A former meeting place of the Ku Klux Klan in Texas is being transformed into a cultural center, according to CBS News.

The project, known as Transform1012, received $3 million in federal funding on Tuesday, according to CBS News

It will go towards transforming the derelict building on Main Street in Fort Worth, which will be named after Fred Rouse, a Black man who was lynched about a mile from the site a century ago, CBS News reported.

“This funding is going to help bolster reparative justice,” Congressman Marc Veasey said in a statement to Star Telegram. It “will commemorate those who have suffered from racially and culturally directed violence and oppression.”

The space was built in 1924 by the white supremacist group and was used as their headquarters in the Fort Worth area.

“We’ve lost so many stories because a building has gotten too old,” Veasey told Star Telegram.
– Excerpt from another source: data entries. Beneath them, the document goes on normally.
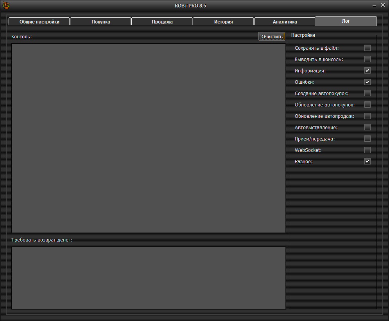Tick Создание автопокупок checkbox

click(367, 94)
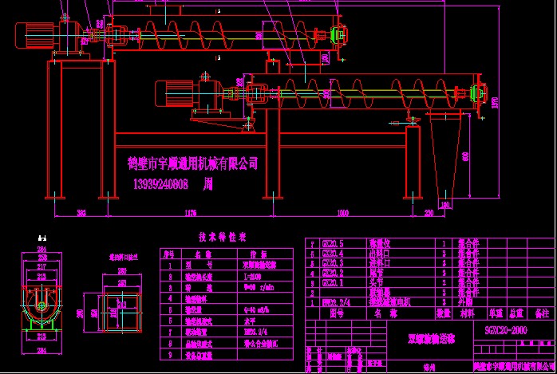Screen dimensions: 557x374
Task: Select the upper conveyor's green end bearing
Action: point(338,36)
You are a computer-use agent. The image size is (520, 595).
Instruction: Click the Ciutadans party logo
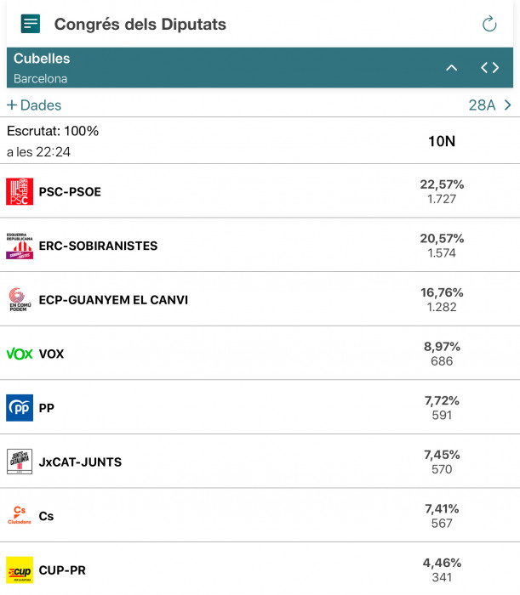(20, 515)
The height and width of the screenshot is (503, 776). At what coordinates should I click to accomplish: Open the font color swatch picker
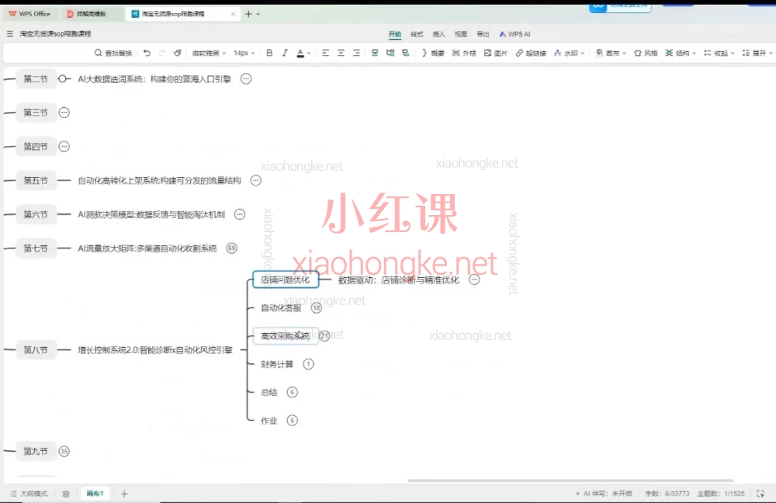308,52
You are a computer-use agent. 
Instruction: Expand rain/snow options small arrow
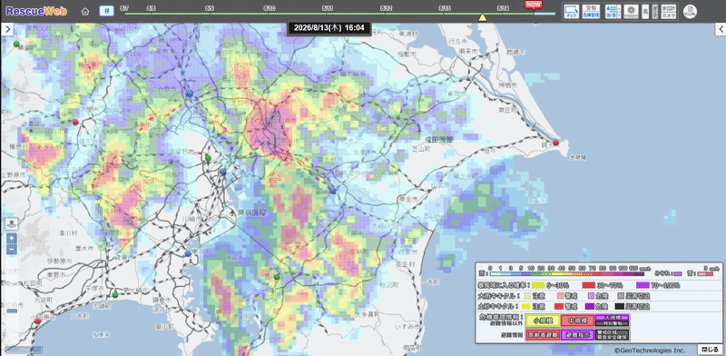click(x=619, y=8)
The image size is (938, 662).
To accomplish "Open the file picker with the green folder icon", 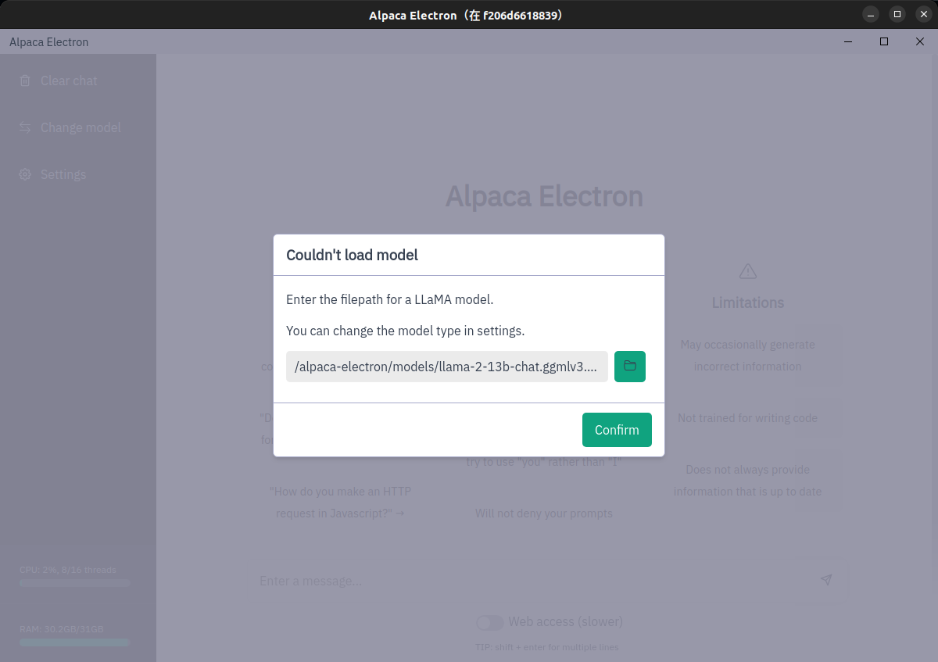I will pos(629,366).
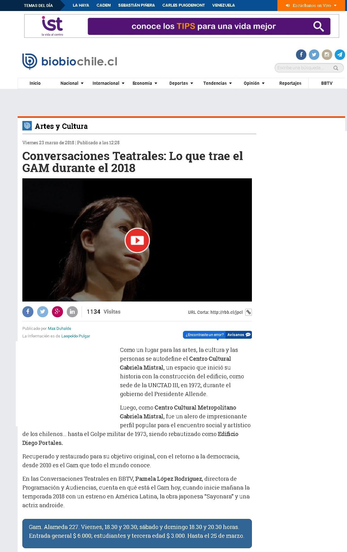
Task: Expand the Internacional menu dropdown
Action: (108, 83)
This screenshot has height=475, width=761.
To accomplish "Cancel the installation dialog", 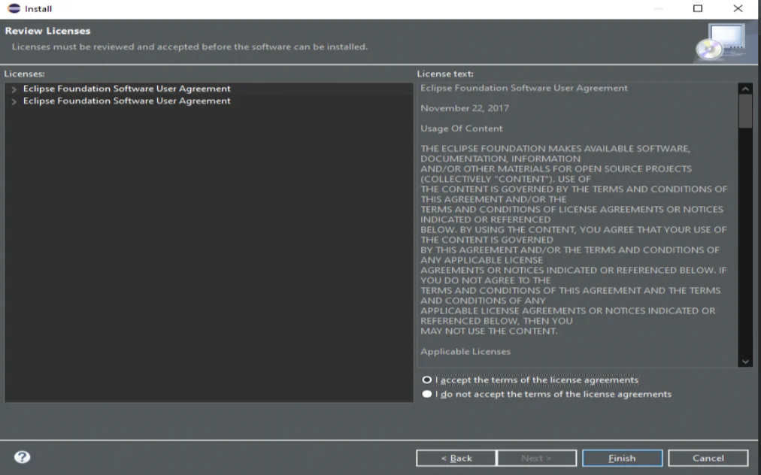I will tap(708, 458).
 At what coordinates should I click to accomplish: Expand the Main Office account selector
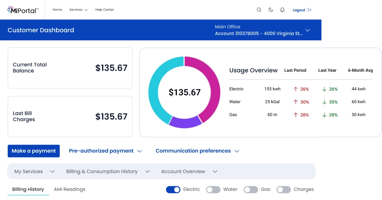(307, 30)
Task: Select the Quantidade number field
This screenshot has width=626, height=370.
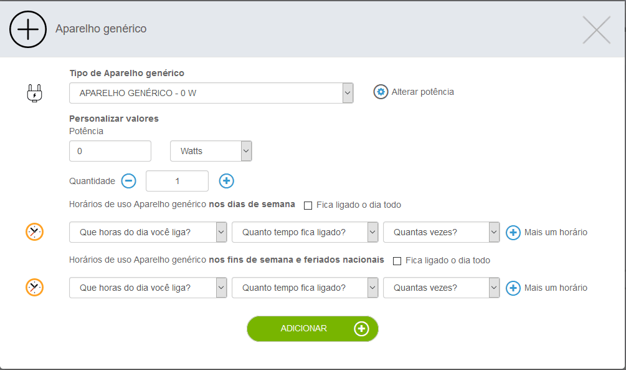Action: coord(177,181)
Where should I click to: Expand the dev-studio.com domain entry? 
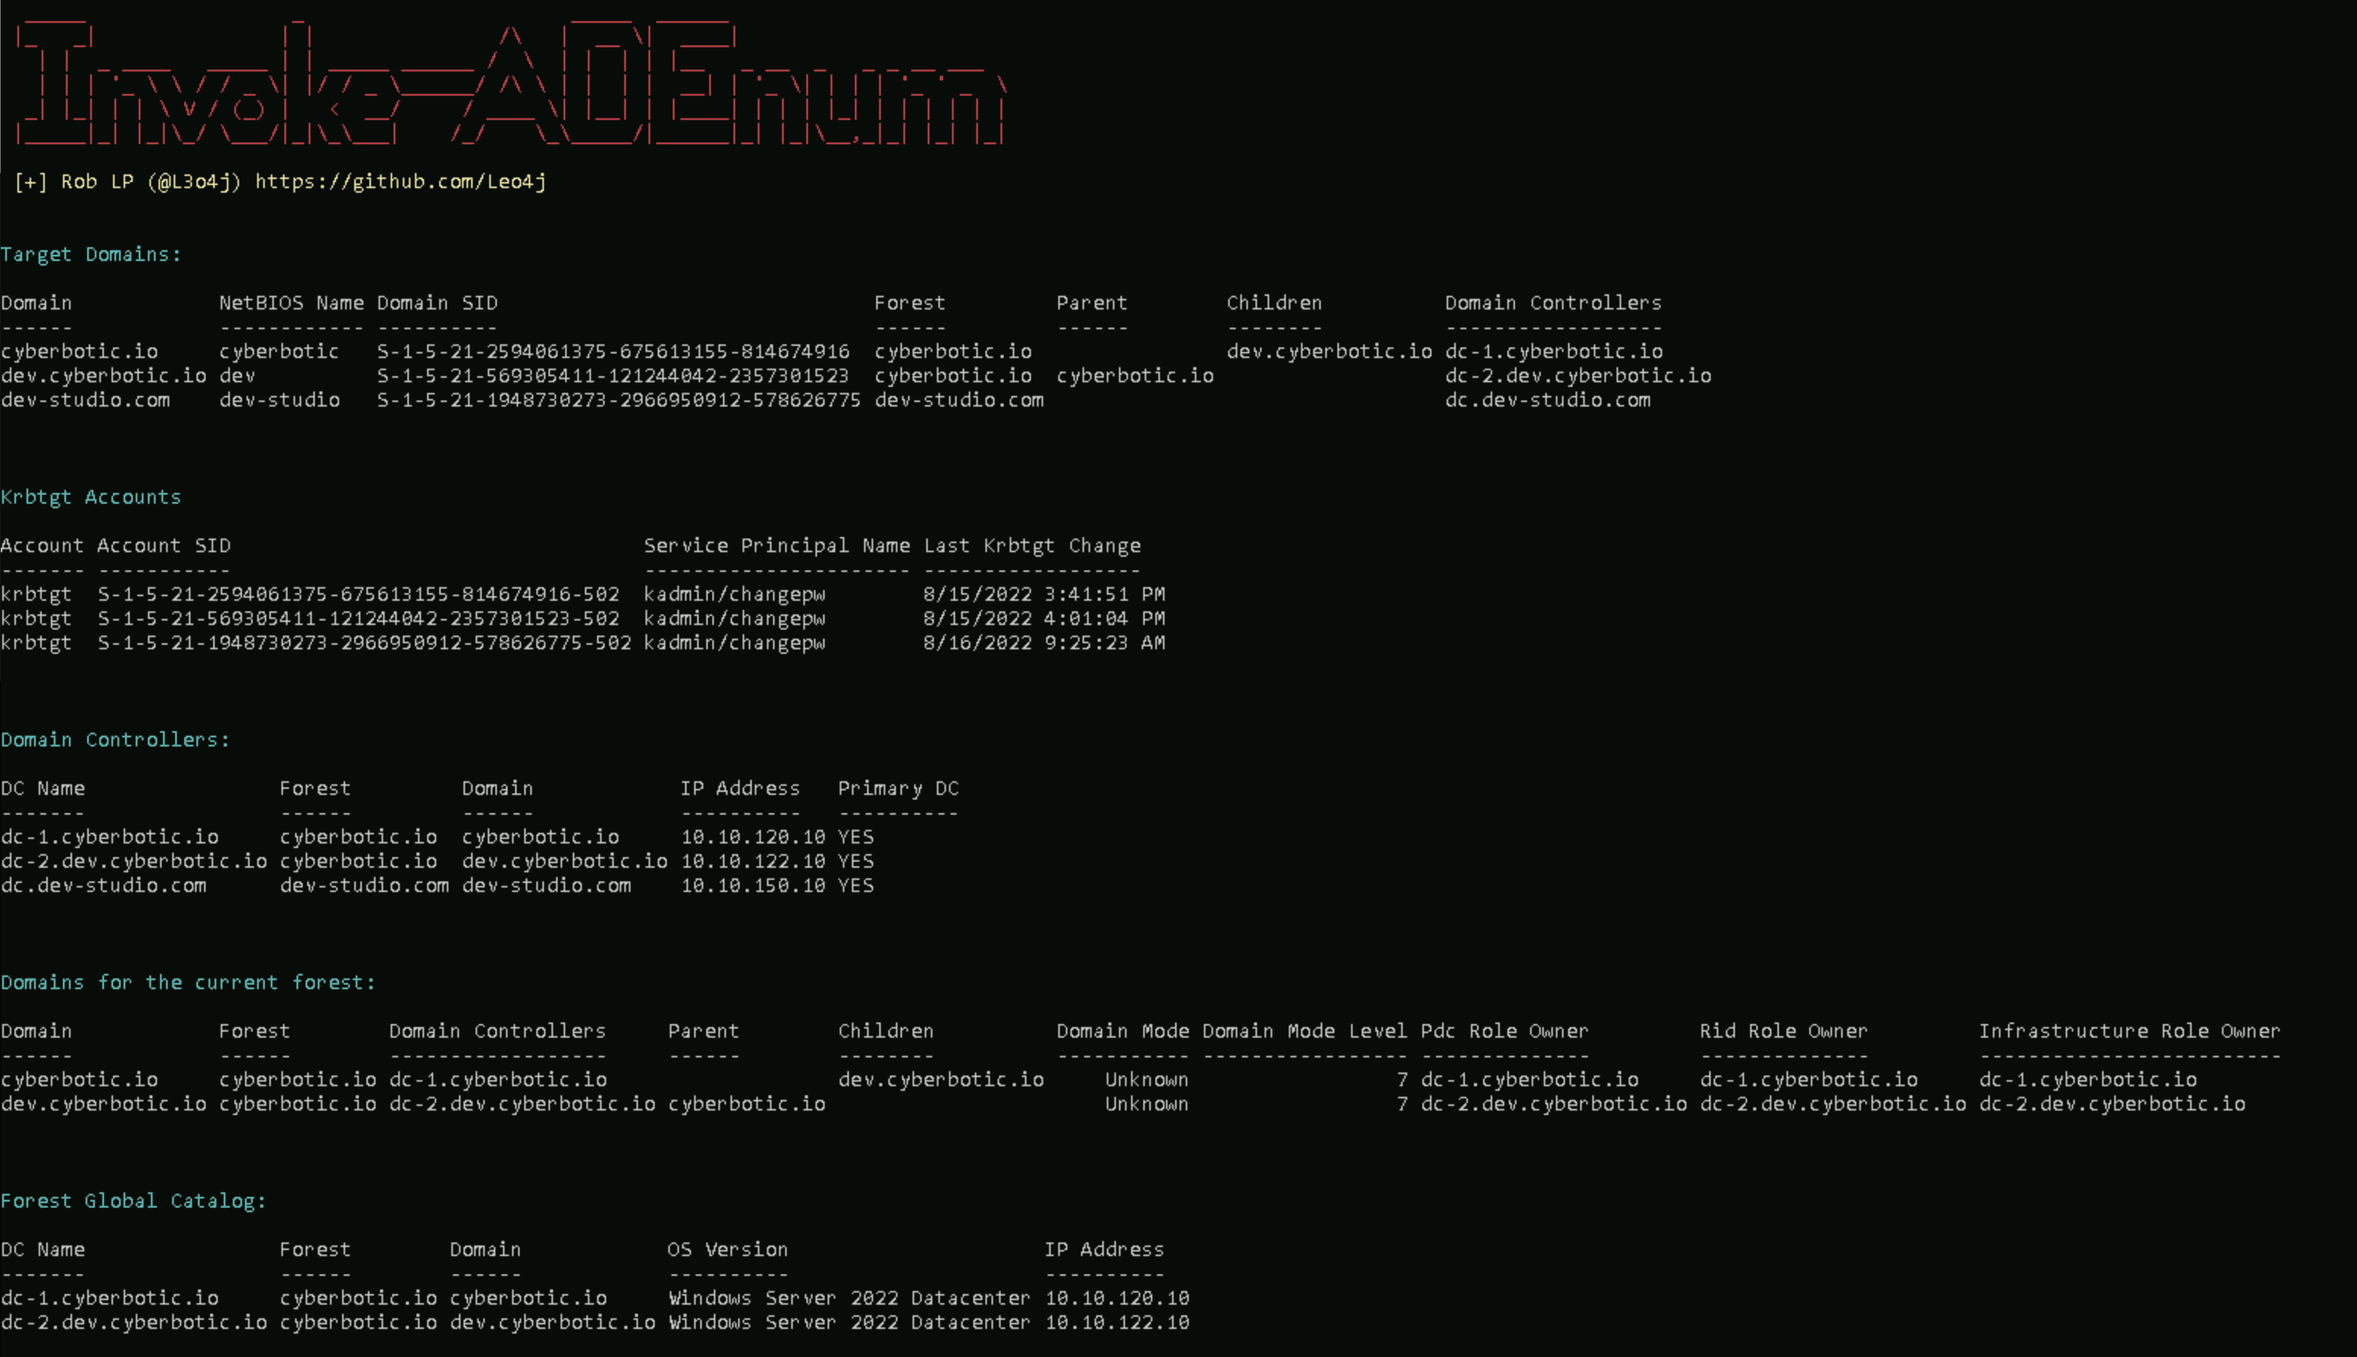81,400

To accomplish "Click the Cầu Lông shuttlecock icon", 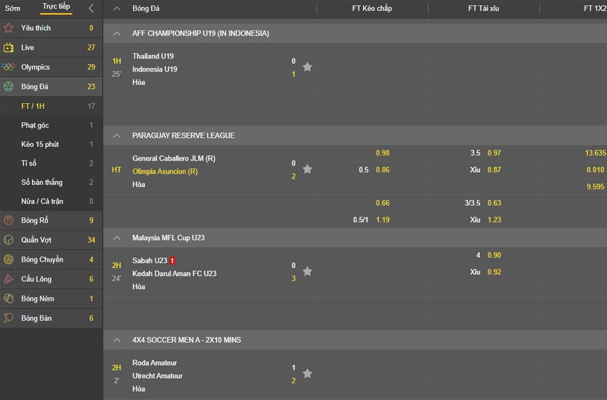I will click(9, 279).

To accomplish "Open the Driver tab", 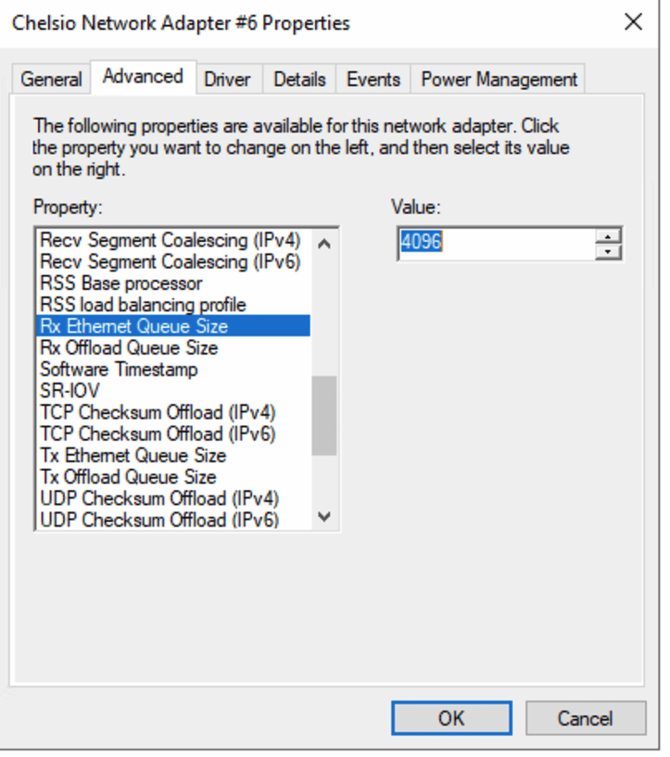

He added that the project will “be something that’s going to be much, much more powerful than had it been reduced to rubble.”

The new center will now be used by local artists and social justice leaders as a community center and arts hub they hope will inspire moments of “truth-telling and healing,” the group’s website said, according to The Smithsonian.

The plans for the Fred Rouse Center for Arts and Community Healing also include a performance space, museum exhibits, and a resource center for LGBTQ youth, CBS News reported.

The project was started when Adam W. McKinney began researching the murder of Fred Rouse, a Black butcher lynched by a white mob in Fort Worth in 1921.

McKinney, a dance professor and ballet dancer, learned about the hate group’s former headquarters in Fort Worth and discovered that it was still standing, The Smithsonian reported.

"When I think about this place and the hatred that members of this place, the KKK, how they went out into the community and struck fear in a lot of residents," Fred Rouse III, the grandson of Rouse, told CBS News.